** YOUR OBJECTIVE **
Print the lines in the listing below that fall between the line with "FMA (234, 297)" and the line with "Página de definición (342, 277)", those two lines included, exactly as they stand and with nothing else.

Start of Block

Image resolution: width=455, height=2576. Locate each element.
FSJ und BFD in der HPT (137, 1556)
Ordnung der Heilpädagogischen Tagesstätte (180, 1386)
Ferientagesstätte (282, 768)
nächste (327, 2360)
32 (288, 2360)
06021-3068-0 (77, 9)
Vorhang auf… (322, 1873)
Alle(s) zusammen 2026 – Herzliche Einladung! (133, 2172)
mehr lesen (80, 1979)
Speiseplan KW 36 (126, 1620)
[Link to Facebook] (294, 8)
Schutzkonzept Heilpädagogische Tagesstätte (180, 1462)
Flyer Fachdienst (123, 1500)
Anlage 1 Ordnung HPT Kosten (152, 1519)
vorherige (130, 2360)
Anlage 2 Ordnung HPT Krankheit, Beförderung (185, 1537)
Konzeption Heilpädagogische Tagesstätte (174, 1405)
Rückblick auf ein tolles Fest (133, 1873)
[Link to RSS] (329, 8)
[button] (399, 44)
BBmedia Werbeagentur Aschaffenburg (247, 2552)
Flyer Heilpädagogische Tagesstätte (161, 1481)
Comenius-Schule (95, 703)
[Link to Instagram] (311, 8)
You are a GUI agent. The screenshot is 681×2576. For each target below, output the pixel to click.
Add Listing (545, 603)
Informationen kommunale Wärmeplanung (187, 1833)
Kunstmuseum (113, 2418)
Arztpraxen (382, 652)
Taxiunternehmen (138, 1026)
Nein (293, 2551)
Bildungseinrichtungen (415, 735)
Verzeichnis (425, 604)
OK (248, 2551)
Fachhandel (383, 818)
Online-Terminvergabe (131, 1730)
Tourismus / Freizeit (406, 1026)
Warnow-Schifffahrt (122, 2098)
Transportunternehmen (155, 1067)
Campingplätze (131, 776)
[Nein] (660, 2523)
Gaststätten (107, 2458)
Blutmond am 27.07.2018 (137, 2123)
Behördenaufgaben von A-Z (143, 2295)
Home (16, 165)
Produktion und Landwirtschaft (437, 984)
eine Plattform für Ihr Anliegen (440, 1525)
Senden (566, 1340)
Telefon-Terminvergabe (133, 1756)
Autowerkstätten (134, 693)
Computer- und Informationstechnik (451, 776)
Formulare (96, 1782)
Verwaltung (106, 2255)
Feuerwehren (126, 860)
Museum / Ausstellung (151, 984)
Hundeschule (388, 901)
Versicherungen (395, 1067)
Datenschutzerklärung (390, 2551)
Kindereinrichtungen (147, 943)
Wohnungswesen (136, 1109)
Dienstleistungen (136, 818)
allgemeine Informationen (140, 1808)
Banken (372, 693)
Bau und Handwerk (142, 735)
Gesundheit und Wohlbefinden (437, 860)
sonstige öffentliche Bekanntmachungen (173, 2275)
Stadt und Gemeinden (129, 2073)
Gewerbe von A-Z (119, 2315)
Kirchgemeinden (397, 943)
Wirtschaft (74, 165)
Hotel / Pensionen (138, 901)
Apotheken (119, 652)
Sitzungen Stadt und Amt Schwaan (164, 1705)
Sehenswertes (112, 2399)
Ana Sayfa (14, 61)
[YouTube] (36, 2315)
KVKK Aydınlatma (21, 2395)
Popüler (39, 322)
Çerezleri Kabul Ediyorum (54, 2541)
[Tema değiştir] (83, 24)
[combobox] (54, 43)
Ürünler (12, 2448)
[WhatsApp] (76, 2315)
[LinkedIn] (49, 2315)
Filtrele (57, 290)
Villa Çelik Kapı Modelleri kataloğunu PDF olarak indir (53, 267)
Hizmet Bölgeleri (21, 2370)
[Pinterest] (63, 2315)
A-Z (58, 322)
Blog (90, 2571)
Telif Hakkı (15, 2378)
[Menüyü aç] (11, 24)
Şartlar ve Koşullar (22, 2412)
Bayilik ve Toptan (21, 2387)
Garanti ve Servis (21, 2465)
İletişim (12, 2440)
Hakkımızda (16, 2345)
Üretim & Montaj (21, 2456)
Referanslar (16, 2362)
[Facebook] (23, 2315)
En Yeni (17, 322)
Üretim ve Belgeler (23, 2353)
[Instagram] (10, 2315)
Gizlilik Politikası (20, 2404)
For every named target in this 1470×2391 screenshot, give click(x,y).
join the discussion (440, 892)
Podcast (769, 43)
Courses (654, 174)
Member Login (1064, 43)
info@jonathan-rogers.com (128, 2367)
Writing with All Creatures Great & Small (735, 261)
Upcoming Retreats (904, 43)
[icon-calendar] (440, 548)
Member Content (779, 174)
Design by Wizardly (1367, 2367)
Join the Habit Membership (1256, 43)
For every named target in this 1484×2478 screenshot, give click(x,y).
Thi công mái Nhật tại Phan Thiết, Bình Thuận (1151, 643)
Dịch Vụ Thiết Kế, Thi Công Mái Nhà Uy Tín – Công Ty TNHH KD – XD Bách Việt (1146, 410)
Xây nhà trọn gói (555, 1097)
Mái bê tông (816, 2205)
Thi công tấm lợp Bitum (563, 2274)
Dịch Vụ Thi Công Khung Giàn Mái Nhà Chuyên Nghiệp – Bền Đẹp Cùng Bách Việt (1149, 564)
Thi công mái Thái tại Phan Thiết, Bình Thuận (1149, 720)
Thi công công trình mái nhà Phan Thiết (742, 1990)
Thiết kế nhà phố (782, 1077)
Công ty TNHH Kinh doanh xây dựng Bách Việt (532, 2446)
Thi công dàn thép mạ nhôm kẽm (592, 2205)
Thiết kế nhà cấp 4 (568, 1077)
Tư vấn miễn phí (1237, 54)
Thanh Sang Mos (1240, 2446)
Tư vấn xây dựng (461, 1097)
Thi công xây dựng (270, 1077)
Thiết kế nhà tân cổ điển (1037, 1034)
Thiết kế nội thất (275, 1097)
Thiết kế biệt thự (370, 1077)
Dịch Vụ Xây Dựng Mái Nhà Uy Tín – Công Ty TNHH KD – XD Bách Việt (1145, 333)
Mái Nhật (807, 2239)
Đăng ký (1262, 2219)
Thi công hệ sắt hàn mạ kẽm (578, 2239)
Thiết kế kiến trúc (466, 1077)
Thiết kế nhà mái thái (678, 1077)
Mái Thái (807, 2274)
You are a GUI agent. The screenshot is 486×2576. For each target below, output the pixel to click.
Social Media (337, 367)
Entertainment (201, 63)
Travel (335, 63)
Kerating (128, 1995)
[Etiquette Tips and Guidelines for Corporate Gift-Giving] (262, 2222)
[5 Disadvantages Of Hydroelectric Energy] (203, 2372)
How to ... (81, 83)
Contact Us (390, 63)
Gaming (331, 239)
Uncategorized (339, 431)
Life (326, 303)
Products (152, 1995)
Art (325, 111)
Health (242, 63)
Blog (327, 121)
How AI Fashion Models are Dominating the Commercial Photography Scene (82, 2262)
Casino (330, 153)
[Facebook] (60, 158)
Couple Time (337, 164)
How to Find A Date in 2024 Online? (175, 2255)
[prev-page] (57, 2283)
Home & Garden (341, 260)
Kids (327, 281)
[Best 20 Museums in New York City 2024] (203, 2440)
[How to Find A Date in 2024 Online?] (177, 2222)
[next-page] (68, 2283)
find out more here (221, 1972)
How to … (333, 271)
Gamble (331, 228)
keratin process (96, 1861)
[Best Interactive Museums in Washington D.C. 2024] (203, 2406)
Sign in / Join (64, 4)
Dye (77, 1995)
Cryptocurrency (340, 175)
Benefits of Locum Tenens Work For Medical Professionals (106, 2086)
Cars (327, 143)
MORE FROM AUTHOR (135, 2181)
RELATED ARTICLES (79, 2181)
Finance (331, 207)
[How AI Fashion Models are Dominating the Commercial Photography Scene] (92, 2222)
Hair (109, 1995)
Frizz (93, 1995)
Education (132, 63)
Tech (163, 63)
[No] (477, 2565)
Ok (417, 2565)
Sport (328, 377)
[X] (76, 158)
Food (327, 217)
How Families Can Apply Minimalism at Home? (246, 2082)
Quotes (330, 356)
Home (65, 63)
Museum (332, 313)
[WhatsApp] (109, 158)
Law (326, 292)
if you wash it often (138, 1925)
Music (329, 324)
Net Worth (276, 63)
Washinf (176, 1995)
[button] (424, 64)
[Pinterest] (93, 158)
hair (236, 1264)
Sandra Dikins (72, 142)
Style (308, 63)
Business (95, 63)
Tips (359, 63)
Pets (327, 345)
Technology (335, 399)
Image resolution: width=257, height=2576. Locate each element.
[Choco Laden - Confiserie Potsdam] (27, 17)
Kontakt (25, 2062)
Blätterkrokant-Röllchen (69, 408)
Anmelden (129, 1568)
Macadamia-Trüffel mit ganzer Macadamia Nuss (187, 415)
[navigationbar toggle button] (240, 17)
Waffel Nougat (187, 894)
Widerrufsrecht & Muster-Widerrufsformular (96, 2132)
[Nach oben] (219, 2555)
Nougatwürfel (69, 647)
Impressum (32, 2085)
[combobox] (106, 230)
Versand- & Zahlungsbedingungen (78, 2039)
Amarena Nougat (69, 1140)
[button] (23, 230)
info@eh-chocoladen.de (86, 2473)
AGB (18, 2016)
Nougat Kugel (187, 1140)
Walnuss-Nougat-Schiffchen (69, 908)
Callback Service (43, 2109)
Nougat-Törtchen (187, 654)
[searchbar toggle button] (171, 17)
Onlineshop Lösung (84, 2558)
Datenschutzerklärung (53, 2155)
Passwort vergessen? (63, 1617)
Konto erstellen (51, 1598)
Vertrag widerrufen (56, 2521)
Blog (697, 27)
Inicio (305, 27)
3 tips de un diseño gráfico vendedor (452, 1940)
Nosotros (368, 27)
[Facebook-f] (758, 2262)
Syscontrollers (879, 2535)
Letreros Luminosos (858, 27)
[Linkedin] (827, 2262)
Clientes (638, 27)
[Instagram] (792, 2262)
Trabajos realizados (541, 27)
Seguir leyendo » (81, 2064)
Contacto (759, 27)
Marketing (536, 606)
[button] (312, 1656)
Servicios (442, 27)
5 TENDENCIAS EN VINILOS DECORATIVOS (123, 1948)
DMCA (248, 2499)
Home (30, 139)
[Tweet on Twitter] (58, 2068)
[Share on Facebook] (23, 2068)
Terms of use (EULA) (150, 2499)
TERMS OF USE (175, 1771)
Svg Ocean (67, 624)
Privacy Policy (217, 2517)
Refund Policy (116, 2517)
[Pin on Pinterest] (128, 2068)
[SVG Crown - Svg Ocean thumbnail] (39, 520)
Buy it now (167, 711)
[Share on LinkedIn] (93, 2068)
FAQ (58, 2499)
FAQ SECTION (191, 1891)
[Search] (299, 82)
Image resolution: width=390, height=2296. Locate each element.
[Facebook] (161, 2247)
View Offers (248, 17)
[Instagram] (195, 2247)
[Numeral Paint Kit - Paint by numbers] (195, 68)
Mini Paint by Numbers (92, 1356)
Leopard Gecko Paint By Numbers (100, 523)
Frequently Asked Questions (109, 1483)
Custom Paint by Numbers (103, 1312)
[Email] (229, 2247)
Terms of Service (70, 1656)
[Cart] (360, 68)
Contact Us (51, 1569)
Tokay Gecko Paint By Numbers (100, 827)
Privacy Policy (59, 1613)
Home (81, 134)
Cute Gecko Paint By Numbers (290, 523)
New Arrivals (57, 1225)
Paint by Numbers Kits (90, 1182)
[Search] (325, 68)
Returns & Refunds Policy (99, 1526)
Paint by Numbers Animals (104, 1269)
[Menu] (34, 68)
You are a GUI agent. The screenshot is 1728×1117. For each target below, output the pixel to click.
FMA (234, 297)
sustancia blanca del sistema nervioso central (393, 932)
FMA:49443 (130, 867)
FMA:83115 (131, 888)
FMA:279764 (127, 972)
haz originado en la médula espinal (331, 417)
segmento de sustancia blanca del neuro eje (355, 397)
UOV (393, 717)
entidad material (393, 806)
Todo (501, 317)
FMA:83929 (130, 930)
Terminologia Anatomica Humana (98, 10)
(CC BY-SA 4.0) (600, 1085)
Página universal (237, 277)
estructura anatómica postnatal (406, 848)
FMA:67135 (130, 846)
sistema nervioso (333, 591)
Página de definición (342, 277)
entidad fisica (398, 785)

End of Block

** EXERCISE SOLUTION **
FMA (234, 297)
sustancia blanca del sistema nervioso central (393, 932)
FMA:49443 (130, 867)
FMA:83115 (131, 888)
FMA:279764 (127, 972)
haz originado en la médula espinal (331, 417)
segmento de sustancia blanca del neuro eje (355, 397)
UOV (393, 717)
entidad material (393, 806)
Todo (501, 317)
FMA:83929 (130, 930)
Terminologia Anatomica Humana (98, 10)
(CC BY-SA 4.0) (600, 1085)
Página universal (237, 277)
estructura anatómica postnatal (406, 848)
FMA:67135 (130, 846)
sistema nervioso (333, 591)
Página de definición (342, 277)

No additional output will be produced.